RIM Club monthly meeting
- Location: Round Table Pizza, 2065 Occidental Road, Santa Rosa
Time & Date: Tuesday, July 6, 7:30 PM (Social hours and free beer for members at 6:30)
Directions: From Highway 101 at Santa Rosa go west on Highway 12 to Stony Point Road Exit. Go straight from the middle lane at the light onto Occidental Road. The Round Table Pizza is on the right just down the road.
Jeff Schaffer: A college student's climbing in Yosemite and elsewhere, 1963-1969.
The 1960s supposedly were Yosemite Valley's golden years, when many of the classic big-wall routes were first done. In 1960, you protected with soft-metal pitons; in the mid-60s with Chouinard's diverse array of strong pitons; then in the late-60s, with primitive nuts (stoppers). You belayed with the rope around your back, and got rope burns when the leader fell.
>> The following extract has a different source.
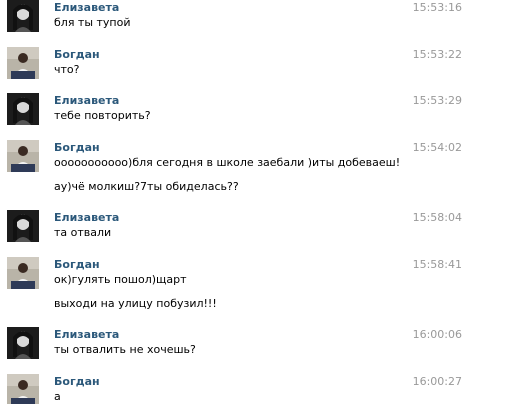 Image resolution: width=505 pixels, height=414 pixels. I want to click on message-time: 15:54:02, so click(438, 148).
You rappelled with the rope running through your crotch and up around your shoulder and neck (more rope burns). Jeff will show slides of his 1960s climbing, and will have an assortment of vintage pitons and other gear, including an old Goldline rope once owned by Royal Robbins.
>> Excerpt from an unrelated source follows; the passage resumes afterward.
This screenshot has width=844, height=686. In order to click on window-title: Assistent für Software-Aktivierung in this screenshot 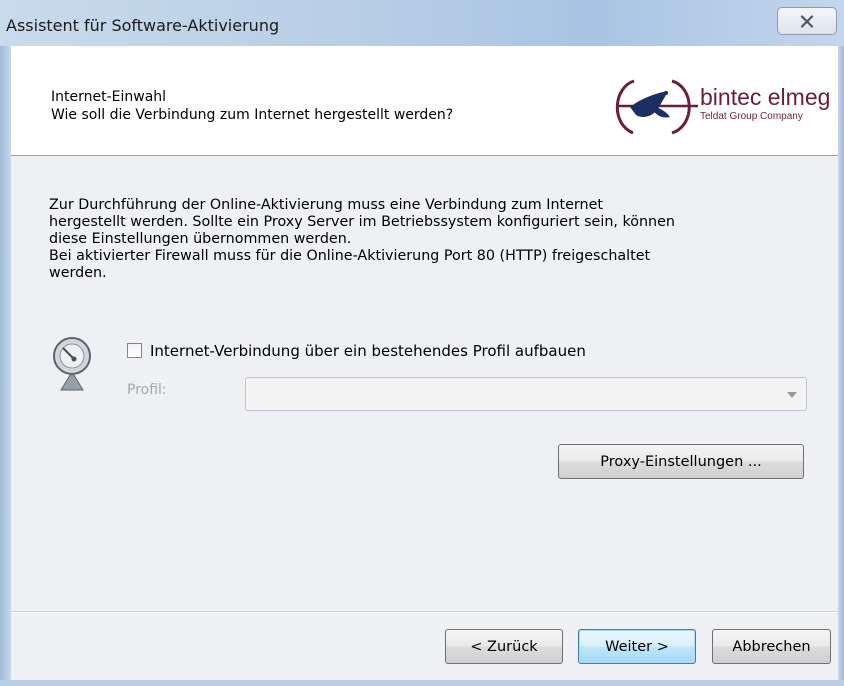, I will do `click(143, 26)`.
Jeff (Jeffrey P. Schaffer, much better known for his dozen-plus Wilderness Press guidebooks) began boulding, at age 20, at Stony Point (southern California) in 1963 with his twin brother, Greg, and began leading in Yosemite Valley in summer 1964. In summer 1965, after being tossed out of Peace Corps training for being physically unfit (epilepsy, which he never had), he joined Greg for a few weeks in Yosemite Valley and became hooked. (Back then, there were only about 18 climbers in the Valley.) While at Cal Berkeley, they bouldered weekly with Galen Rowell and others at Indian Rock, and got up to the Valley or to Pinnacles when time and expenses (poor college students) would allow. They established several first ascents - easy by today's standards - and freed several aid routes. Greg's "claim to fame" (?) was outbouldering Royal Robbins (Jeff could only match Royal). Our longest first ascent was Wild Wild West, about 1500 feet up Glacier Point Apron to the headwall. Our most climbed first ascent was Pine Line, near the nose of El Capitan (and very briefly appearing in the Star Trek IV film).
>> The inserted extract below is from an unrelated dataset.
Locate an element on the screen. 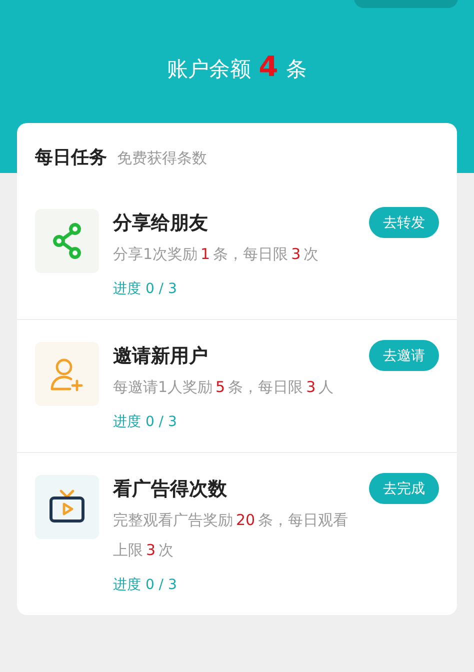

With college over in 1969, Jeff gradually lost climbing partners as all moved onward to careers, and by 1975, gave up climbing. However, in 1991 he began climbing occasionally at City Rock climbing gym in Emeryville (the first in the Bay Area proper), and slowly, by 1996, was again getting the climbing bug, especially once Berkeley Ironworks opened. In 2003, at age 60, Greg and Jeff became the oldest twins to co-lead Devils Tower, Wyoming, and in 2009, at age 66 (now with Social Security), embarked on a 40-day, 11,500-mile trip across America, attempting to do 66 routes. They ended up with 136, most of them short outdoor routes (one 1100 feet) and gym routes. At 9 gyms, they rated them up to ***** (5 stars), the highest being **** (a 10th gym was too bad to bother even climbing). Greg and Jeff co-designed Napa's Rockzilla climbing gym in November 2005, which opened in February 2006. Since then, Jeff (under the monicker Mad Dog) has set about 400 routes, from easy 5.0 up to his current (old age 67) climbing limit, 5.10d.